Exercise
Set out the material below as a Markdown table with two columns, "No." and "Entry": number each line in the first column and put the line itself in the second, leaving out any blank lines.

### Material for the task

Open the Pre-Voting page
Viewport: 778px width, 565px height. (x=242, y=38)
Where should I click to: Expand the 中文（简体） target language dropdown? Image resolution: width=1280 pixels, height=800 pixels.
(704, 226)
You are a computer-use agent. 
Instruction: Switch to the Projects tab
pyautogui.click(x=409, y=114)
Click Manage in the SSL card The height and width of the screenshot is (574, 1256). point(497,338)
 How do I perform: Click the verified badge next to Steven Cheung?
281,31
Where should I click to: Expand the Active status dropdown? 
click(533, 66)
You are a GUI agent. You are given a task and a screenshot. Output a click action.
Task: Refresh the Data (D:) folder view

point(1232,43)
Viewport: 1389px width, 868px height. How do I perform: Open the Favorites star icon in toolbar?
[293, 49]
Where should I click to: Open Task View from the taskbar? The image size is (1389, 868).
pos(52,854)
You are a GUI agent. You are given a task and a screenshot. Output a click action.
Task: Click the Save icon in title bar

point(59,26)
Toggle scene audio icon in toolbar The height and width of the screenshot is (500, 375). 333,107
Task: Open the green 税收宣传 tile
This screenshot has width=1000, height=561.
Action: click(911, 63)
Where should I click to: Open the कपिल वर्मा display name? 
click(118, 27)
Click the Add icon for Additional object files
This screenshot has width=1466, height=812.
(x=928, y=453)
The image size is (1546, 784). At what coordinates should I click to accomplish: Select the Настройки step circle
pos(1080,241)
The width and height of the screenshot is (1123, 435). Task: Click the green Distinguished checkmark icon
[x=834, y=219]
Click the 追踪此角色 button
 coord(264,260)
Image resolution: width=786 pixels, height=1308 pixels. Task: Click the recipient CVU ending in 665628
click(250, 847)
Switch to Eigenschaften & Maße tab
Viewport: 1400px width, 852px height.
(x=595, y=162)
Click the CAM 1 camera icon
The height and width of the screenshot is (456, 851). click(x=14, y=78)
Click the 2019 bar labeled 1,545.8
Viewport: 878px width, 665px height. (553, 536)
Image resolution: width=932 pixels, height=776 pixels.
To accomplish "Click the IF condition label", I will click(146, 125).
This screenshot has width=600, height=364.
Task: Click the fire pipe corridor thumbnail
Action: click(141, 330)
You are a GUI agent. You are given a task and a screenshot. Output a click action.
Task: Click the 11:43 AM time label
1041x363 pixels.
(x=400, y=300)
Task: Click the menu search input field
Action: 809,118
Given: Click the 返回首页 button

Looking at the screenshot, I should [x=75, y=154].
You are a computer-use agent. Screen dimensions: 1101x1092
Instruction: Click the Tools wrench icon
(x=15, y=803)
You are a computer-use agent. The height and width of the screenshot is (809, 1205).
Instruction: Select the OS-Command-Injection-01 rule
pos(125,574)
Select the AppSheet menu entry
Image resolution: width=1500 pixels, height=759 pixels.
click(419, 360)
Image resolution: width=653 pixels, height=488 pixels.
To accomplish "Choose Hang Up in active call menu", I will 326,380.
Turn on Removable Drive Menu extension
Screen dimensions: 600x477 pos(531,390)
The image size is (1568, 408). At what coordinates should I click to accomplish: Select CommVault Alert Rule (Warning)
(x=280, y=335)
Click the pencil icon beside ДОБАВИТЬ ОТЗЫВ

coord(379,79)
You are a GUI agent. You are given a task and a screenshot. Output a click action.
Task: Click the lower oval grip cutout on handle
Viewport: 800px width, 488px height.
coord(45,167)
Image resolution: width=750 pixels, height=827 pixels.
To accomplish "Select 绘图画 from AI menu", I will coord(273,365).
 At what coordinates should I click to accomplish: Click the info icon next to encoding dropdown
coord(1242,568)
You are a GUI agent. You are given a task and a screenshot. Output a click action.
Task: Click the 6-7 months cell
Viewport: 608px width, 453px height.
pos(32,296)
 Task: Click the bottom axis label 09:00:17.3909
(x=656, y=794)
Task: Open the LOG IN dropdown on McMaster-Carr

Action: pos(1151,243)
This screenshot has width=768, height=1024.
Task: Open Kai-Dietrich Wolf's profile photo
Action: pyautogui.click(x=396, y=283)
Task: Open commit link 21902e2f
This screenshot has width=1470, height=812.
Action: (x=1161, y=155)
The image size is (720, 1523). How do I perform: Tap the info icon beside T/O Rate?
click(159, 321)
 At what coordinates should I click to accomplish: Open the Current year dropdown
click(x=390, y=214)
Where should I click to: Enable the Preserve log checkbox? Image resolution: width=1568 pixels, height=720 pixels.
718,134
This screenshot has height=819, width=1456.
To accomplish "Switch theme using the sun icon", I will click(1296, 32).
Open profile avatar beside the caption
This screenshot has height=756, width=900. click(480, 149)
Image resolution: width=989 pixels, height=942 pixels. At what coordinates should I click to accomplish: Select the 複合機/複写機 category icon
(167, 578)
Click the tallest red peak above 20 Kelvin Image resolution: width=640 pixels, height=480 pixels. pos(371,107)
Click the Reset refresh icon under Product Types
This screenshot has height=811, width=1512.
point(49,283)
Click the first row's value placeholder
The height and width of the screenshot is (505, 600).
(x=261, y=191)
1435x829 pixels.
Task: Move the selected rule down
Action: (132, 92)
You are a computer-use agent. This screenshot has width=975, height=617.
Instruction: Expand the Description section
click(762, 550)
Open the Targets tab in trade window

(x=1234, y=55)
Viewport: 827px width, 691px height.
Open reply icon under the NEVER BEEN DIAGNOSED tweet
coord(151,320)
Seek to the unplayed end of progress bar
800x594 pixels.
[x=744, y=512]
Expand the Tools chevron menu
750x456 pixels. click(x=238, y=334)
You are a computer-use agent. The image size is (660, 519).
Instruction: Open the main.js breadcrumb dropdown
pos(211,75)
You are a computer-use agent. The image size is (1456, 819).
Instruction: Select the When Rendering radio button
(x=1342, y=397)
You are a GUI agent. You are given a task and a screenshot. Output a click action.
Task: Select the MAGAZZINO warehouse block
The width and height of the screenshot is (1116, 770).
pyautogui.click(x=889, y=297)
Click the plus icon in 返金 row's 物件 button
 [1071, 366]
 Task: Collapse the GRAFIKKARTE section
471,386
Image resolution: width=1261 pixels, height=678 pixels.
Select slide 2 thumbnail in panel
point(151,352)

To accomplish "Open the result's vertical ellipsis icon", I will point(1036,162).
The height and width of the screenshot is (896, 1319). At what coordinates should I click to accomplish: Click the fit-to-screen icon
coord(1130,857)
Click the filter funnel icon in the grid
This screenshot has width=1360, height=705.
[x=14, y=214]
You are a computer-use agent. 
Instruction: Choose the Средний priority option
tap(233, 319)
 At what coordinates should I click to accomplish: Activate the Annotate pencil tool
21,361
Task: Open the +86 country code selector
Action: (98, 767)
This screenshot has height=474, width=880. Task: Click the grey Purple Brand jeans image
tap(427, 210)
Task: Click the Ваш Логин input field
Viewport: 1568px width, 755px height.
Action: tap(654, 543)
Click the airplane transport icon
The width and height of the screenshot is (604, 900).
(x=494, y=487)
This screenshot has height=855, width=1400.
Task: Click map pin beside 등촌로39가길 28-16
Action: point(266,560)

######

Solution to the problem
| No. | Entry |
|---|---|
| 1 | Open the Pre-Voting page |
| 2 | Viewport: 778px width, 565px height. (x=242, y=38) |
| 3 | Where should I click to: Expand the 中文（简体） target language dropdown? Image resolution: width=1280 pixels, height=800 pixels. |
| 4 | (704, 226) |
| 5 | You are a computer-use agent.  |
| 6 | Instruction: Switch to the Projects tab |
| 7 | pyautogui.click(x=409, y=114) |
| 8 | Click Manage in the SSL card The height and width of the screenshot is (574, 1256). point(497,338) |
| 9 |  How do I perform: Click the verified badge next to Steven Cheung? |
| 10 | 281,31 |
| 11 | Where should I click to: Expand the Active status dropdown?  |
| 12 | click(533, 66) |
| 13 | You are a GUI agent. You are given a task and a screenshot. Output a click action. |
| 14 | Task: Refresh the Data (D:) folder view |
| 15 | point(1232,43) |
| 16 | Viewport: 1389px width, 868px height. How do I perform: Open the Favorites star icon in toolbar? |
| 17 | [293, 49] |
| 18 | Where should I click to: Open Task View from the taskbar? The image size is (1389, 868). |
| 19 | pos(52,854) |
| 20 | You are a GUI agent. You are given a task and a screenshot. Output a click action. |
| 21 | Task: Click the Save icon in title bar |
| 22 | point(59,26) |
| 23 | Toggle scene audio icon in toolbar The height and width of the screenshot is (500, 375). 333,107 |
| 24 | Task: Open the green 税收宣传 tile |
| 25 | This screenshot has width=1000, height=561. |
| 26 | Action: click(911, 63) |
| 27 | Where should I click to: Open the कपिल वर्मा display name?  |
| 28 | click(118, 27) |
| 29 | Click the Add icon for Additional object files |
| 30 | This screenshot has width=1466, height=812. |
| 31 | (x=928, y=453) |
| 32 | The image size is (1546, 784). At what coordinates should I click to accomplish: Select the Настройки step circle |
| 33 | pos(1080,241) |
| 34 | The width and height of the screenshot is (1123, 435). Task: Click the green Distinguished checkmark icon |
| 35 | [x=834, y=219] |
| 36 | Click the 追踪此角色 button |
| 37 |  coord(264,260) |
| 38 | Image resolution: width=786 pixels, height=1308 pixels. Task: Click the recipient CVU ending in 665628 |
| 39 | click(250, 847) |
| 40 | Switch to Eigenschaften & Maße tab |
| 41 | Viewport: 1400px width, 852px height. |
| 42 | (x=595, y=162) |
| 43 | Click the CAM 1 camera icon |
| 44 | The height and width of the screenshot is (456, 851). click(x=14, y=78) |
| 45 | Click the 2019 bar labeled 1,545.8 |
| 46 | Viewport: 878px width, 665px height. (553, 536) |
| 47 | Image resolution: width=932 pixels, height=776 pixels. |
| 48 | To accomplish "Click the IF condition label", I will click(146, 125). |
| 49 | This screenshot has width=600, height=364. |
| 50 | Task: Click the fire pipe corridor thumbnail |
| 51 | Action: click(141, 330) |
| 52 | You are a GUI agent. You are given a task and a screenshot. Output a click action. |
| 53 | Task: Click the 11:43 AM time label |
| 54 | 1041x363 pixels. |
| 55 | (x=400, y=300) |
| 56 | Task: Click the menu search input field |
| 57 | Action: 809,118 |
| 58 | Given: Click the 返回首页 button |
| 59 | Looking at the screenshot, I should [x=75, y=154]. |
| 60 | You are a computer-use agent. Screen dimensions: 1101x1092 |
| 61 | Instruction: Click the Tools wrench icon |
| 62 | (x=15, y=803) |
| 63 | You are a computer-use agent. The height and width of the screenshot is (809, 1205). |
| 64 | Instruction: Select the OS-Command-Injection-01 rule |
| 65 | pos(125,574) |
| 66 | Select the AppSheet menu entry |
| 67 | Image resolution: width=1500 pixels, height=759 pixels. |
| 68 | click(419, 360) |
| 69 | Image resolution: width=653 pixels, height=488 pixels. |
| 70 | To accomplish "Choose Hang Up in active call menu", I will 326,380. |
| 71 | Turn on Removable Drive Menu extension |
| 72 | Screen dimensions: 600x477 pos(531,390) |
| 73 | The image size is (1568, 408). At what coordinates should I click to accomplish: Select CommVault Alert Rule (Warning) |
| 74 | (x=280, y=335) |
| 75 | Click the pencil icon beside ДОБАВИТЬ ОТЗЫВ |
| 76 | coord(379,79) |
| 77 | You are a GUI agent. You are given a task and a screenshot. Output a click action. |
| 78 | Task: Click the lower oval grip cutout on handle |
| 79 | Viewport: 800px width, 488px height. |
| 80 | coord(45,167) |
| 81 | Image resolution: width=750 pixels, height=827 pixels. |
| 82 | To accomplish "Select 绘图画 from AI menu", I will coord(273,365). |
| 83 |  At what coordinates should I click to accomplish: Click the info icon next to encoding dropdown |
| 84 | coord(1242,568) |
| 85 | You are a GUI agent. You are given a task and a screenshot. Output a click action. |
| 86 | Task: Click the 6-7 months cell |
| 87 | Viewport: 608px width, 453px height. |
| 88 | pos(32,296) |
| 89 |  Task: Click the bottom axis label 09:00:17.3909 |
| 90 | (x=656, y=794) |
| 91 | Task: Open the LOG IN dropdown on McMaster-Carr |
| 92 | Action: pos(1151,243) |
| 93 | This screenshot has width=768, height=1024. |
| 94 | Task: Open Kai-Dietrich Wolf's profile photo |
| 95 | Action: pyautogui.click(x=396, y=283) |
| 96 | Task: Open commit link 21902e2f |
| 97 | This screenshot has width=1470, height=812. |
| 98 | Action: (x=1161, y=155) |
| 99 | The image size is (720, 1523). How do I perform: Tap the info icon beside T/O Rate? |
| 100 | click(159, 321) |
| 101 |  At what coordinates should I click to accomplish: Open the Current year dropdown |
| 102 | click(x=390, y=214) |
| 103 | Where should I click to: Enable the Preserve log checkbox? Image resolution: width=1568 pixels, height=720 pixels. |
| 104 | 718,134 |
| 105 | This screenshot has height=819, width=1456. |
| 106 | To accomplish "Switch theme using the sun icon", I will click(1296, 32). |
| 107 | Open profile avatar beside the caption |
| 108 | This screenshot has height=756, width=900. click(480, 149) |
| 109 | Image resolution: width=989 pixels, height=942 pixels. At what coordinates should I click to accomplish: Select the 複合機/複写機 category icon |
| 110 | (167, 578) |
| 111 | Click the tallest red peak above 20 Kelvin Image resolution: width=640 pixels, height=480 pixels. pos(371,107) |
| 112 | Click the Reset refresh icon under Product Types |
| 113 | This screenshot has height=811, width=1512. |
| 114 | point(49,283) |
| 115 | Click the first row's value placeholder |
| 116 | The height and width of the screenshot is (505, 600). |
| 117 | (x=261, y=191) |
| 118 | 1435x829 pixels. |
| 119 | Task: Move the selected rule down |
| 120 | Action: (132, 92) |
| 121 | You are a computer-use agent. This screenshot has width=975, height=617. |
| 122 | Instruction: Expand the Description section |
| 123 | click(762, 550) |
| 124 | Open the Targets tab in trade window |
| 125 | (x=1234, y=55) |
| 126 | Viewport: 827px width, 691px height. |
| 127 | Open reply icon under the NEVER BEEN DIAGNOSED tweet |
| 128 | coord(151,320) |
| 129 | Seek to the unplayed end of progress bar |
| 130 | 800x594 pixels. |
| 131 | [x=744, y=512] |
| 132 | Expand the Tools chevron menu |
| 133 | 750x456 pixels. click(x=238, y=334) |
| 134 | You are a computer-use agent. The image size is (660, 519). |
| 135 | Instruction: Open the main.js breadcrumb dropdown |
| 136 | pos(211,75) |
| 137 | You are a computer-use agent. The image size is (1456, 819). |
| 138 | Instruction: Select the When Rendering radio button |
| 139 | (x=1342, y=397) |
| 140 | You are a GUI agent. You are given a task and a screenshot. Output a click action. |
| 141 | Task: Select the MAGAZZINO warehouse block |
| 142 | The width and height of the screenshot is (1116, 770). |
| 143 | pyautogui.click(x=889, y=297) |
| 144 | Click the plus icon in 返金 row's 物件 button |
| 145 |  [1071, 366] |
| 146 |  Task: Collapse the GRAFIKKARTE section |
| 147 | 471,386 |
| 148 | Image resolution: width=1261 pixels, height=678 pixels. |
| 149 | Select slide 2 thumbnail in panel |
| 150 | point(151,352) |
| 151 | To accomplish "Open the result's vertical ellipsis icon", I will point(1036,162). |
| 152 | The height and width of the screenshot is (896, 1319). At what coordinates should I click to accomplish: Click the fit-to-screen icon |
| 153 | coord(1130,857) |
| 154 | Click the filter funnel icon in the grid |
| 155 | This screenshot has width=1360, height=705. |
| 156 | [x=14, y=214] |
| 157 | You are a computer-use agent.  |
| 158 | Instruction: Choose the Средний priority option |
| 159 | tap(233, 319) |
| 160 |  At what coordinates should I click to accomplish: Activate the Annotate pencil tool |
| 161 | 21,361 |
| 162 | Task: Open the +86 country code selector |
| 163 | Action: (98, 767) |
| 164 | This screenshot has height=474, width=880. Task: Click the grey Purple Brand jeans image |
| 165 | tap(427, 210) |
| 166 | Task: Click the Ваш Логин input field |
| 167 | Viewport: 1568px width, 755px height. |
| 168 | Action: tap(654, 543) |
| 169 | Click the airplane transport icon |
| 170 | The width and height of the screenshot is (604, 900). |
| 171 | (x=494, y=487) |
| 172 | This screenshot has height=855, width=1400. |
| 173 | Task: Click map pin beside 등촌로39가길 28-16 |
| 174 | Action: point(266,560) |